• TASK BRIEF:
All entries shown below should be duplicated character for character.

Start of DATA SUPPLIED

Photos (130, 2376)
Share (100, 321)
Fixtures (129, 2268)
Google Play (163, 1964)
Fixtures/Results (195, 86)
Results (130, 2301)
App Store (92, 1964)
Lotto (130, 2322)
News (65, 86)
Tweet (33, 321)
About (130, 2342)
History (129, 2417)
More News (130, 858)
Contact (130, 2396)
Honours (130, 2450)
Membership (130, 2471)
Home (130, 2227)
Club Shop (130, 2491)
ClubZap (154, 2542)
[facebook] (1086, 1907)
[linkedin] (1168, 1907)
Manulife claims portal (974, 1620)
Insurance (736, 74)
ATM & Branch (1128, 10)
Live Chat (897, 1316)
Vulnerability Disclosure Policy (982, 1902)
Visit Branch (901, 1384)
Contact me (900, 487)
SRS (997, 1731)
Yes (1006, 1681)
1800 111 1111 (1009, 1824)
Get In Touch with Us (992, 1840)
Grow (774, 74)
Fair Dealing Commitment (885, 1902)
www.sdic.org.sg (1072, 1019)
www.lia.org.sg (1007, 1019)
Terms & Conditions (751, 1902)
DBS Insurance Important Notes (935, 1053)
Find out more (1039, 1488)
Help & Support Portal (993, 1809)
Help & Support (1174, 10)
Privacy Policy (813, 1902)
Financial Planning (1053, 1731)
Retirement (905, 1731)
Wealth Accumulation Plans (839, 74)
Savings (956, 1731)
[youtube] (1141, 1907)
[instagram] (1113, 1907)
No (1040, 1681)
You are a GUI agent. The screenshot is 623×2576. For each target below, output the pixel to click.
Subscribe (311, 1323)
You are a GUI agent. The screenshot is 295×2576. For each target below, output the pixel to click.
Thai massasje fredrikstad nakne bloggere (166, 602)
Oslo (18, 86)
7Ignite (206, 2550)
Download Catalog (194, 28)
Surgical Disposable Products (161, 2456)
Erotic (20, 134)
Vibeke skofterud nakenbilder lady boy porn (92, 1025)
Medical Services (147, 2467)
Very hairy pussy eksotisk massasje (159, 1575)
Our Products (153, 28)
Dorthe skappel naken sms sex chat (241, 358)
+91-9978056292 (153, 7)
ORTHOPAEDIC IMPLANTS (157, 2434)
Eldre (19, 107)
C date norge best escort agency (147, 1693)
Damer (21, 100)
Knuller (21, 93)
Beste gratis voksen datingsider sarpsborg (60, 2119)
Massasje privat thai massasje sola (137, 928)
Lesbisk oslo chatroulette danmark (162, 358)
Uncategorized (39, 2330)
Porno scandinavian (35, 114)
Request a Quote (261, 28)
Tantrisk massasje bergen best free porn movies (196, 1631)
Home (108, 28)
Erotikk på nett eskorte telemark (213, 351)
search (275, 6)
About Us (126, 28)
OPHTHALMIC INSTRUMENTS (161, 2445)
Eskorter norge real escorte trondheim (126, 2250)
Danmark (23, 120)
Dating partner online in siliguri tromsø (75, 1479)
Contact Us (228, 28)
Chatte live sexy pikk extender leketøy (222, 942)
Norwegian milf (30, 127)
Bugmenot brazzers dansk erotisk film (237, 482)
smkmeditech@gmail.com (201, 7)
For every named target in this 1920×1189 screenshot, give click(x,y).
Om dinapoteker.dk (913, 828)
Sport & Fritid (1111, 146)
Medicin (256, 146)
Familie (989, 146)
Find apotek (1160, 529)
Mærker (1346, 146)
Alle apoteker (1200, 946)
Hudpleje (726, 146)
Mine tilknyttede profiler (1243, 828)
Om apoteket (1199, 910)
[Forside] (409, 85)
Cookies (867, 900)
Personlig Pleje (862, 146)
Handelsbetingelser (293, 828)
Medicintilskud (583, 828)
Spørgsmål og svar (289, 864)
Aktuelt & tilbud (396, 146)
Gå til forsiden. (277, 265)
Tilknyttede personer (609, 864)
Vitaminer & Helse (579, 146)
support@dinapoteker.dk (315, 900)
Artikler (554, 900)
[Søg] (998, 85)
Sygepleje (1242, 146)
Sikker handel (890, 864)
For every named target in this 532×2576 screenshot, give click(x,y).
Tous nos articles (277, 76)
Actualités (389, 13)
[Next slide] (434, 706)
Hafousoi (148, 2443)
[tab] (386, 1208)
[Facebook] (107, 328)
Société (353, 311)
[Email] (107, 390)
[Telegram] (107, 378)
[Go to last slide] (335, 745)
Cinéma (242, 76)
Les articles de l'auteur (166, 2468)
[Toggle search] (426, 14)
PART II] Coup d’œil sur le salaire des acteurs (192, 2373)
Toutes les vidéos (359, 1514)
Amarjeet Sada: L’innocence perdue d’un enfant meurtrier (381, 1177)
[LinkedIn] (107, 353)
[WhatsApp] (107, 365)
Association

End of DATA SUPPLIED

• TASK RESULT:
Photos (130, 2376)
Share (100, 321)
Fixtures (129, 2268)
Google Play (163, 1964)
Fixtures/Results (195, 86)
Results (130, 2301)
App Store (92, 1964)
Lotto (130, 2322)
News (65, 86)
Tweet (33, 321)
About (130, 2342)
History (129, 2417)
More News (130, 858)
Contact (130, 2396)
Honours (130, 2450)
Membership (130, 2471)
Home (130, 2227)
Club Shop (130, 2491)
ClubZap (154, 2542)
[facebook] (1086, 1907)
[linkedin] (1168, 1907)
Manulife claims portal (974, 1620)
Insurance (736, 74)
ATM & Branch (1128, 10)
Live Chat (897, 1316)
Vulnerability Disclosure Policy (982, 1902)
Visit Branch (901, 1384)
Contact me (900, 487)
SRS (997, 1731)
Yes (1006, 1681)
1800 111 1111 (1009, 1824)
Get In Touch with Us (992, 1840)
Grow (774, 74)
Fair Dealing Commitment (885, 1902)
www.sdic.org.sg (1072, 1019)
www.lia.org.sg (1007, 1019)
Terms & Conditions (751, 1902)
DBS Insurance Important Notes (935, 1053)
Find out more (1039, 1488)
Help & Support Portal (993, 1809)
Help & Support (1174, 10)
Privacy Policy (813, 1902)
Financial Planning (1053, 1731)
Retirement (905, 1731)
Wealth Accumulation Plans (839, 74)
Savings (956, 1731)
[youtube] (1141, 1907)
[instagram] (1113, 1907)
No (1040, 1681)
You are a GUI agent. The screenshot is 623×2576. For each target below, output the pixel to click.
Subscribe (311, 1323)
You are a GUI agent. The screenshot is 295×2576. For each target below, output the pixel to click.
Thai massasje fredrikstad nakne bloggere (166, 602)
Oslo (18, 86)
7Ignite (206, 2550)
Download Catalog (194, 28)
Surgical Disposable Products (161, 2456)
Erotic (20, 134)
Vibeke skofterud nakenbilder lady boy porn (92, 1025)
Medical Services (147, 2467)
Very hairy pussy eksotisk massasje (159, 1575)
Our Products (153, 28)
Dorthe skappel naken sms sex chat (241, 358)
+91-9978056292 (153, 7)
ORTHOPAEDIC IMPLANTS (157, 2434)
Eldre (19, 107)
C date norge best escort agency (147, 1693)
Damer (21, 100)
Knuller (21, 93)
Beste gratis voksen datingsider sarpsborg (60, 2119)
Massasje privat thai massasje sola (137, 928)
Lesbisk oslo chatroulette danmark (162, 358)
Uncategorized (39, 2330)
Porno scandinavian (35, 114)
Request a Quote (261, 28)
Tantrisk massasje bergen best free porn movies (196, 1631)
Home (108, 28)
Erotikk på nett eskorte telemark (213, 351)
search (275, 6)
About Us (126, 28)
OPHTHALMIC INSTRUMENTS (161, 2445)
Eskorter norge real escorte trondheim (126, 2250)
Danmark (23, 120)
Dating partner online in siliguri tromsø (75, 1479)
Contact Us (228, 28)
Chatte live sexy pikk extender leketøy (222, 942)
Norwegian milf (30, 127)
Bugmenot brazzers dansk erotisk film (237, 482)
smkmeditech@gmail.com (201, 7)
For every named target in this 1920×1189 screenshot, give click(x,y).
Om dinapoteker.dk (913, 828)
Sport & Fritid (1111, 146)
Medicin (256, 146)
Familie (989, 146)
Find apotek (1160, 529)
Mærker (1346, 146)
Alle apoteker (1200, 946)
Hudpleje (726, 146)
Mine tilknyttede profiler (1243, 828)
Om apoteket (1199, 910)
[Forside] (409, 85)
Cookies (867, 900)
Personlig Pleje (862, 146)
Handelsbetingelser (293, 828)
Medicintilskud (583, 828)
Spørgsmål og svar (289, 864)
Aktuelt & tilbud (396, 146)
Gå til forsiden. (277, 265)
Tilknyttede personer (609, 864)
Vitaminer & Helse (579, 146)
support@dinapoteker.dk (315, 900)
Artikler (554, 900)
[Søg] (998, 85)
Sygepleje (1242, 146)
Sikker handel (890, 864)
For every named target in this 532×2576 screenshot, give click(x,y).
Tous nos articles (277, 76)
Actualités (389, 13)
[Next slide] (434, 706)
Hafousoi (148, 2443)
[tab] (386, 1208)
[Facebook] (107, 328)
Société (353, 311)
[Email] (107, 390)
[Telegram] (107, 378)
[Go to last slide] (335, 745)
Cinéma (242, 76)
Les articles de l'auteur (166, 2468)
[Toggle search] (426, 14)
PART II] Coup d’œil sur le salaire des acteurs (192, 2373)
Toutes les vidéos (359, 1514)
Amarjeet Sada: L’innocence perdue d’un enfant meurtrier (381, 1177)
[LinkedIn] (107, 353)
[WhatsApp] (107, 365)
Association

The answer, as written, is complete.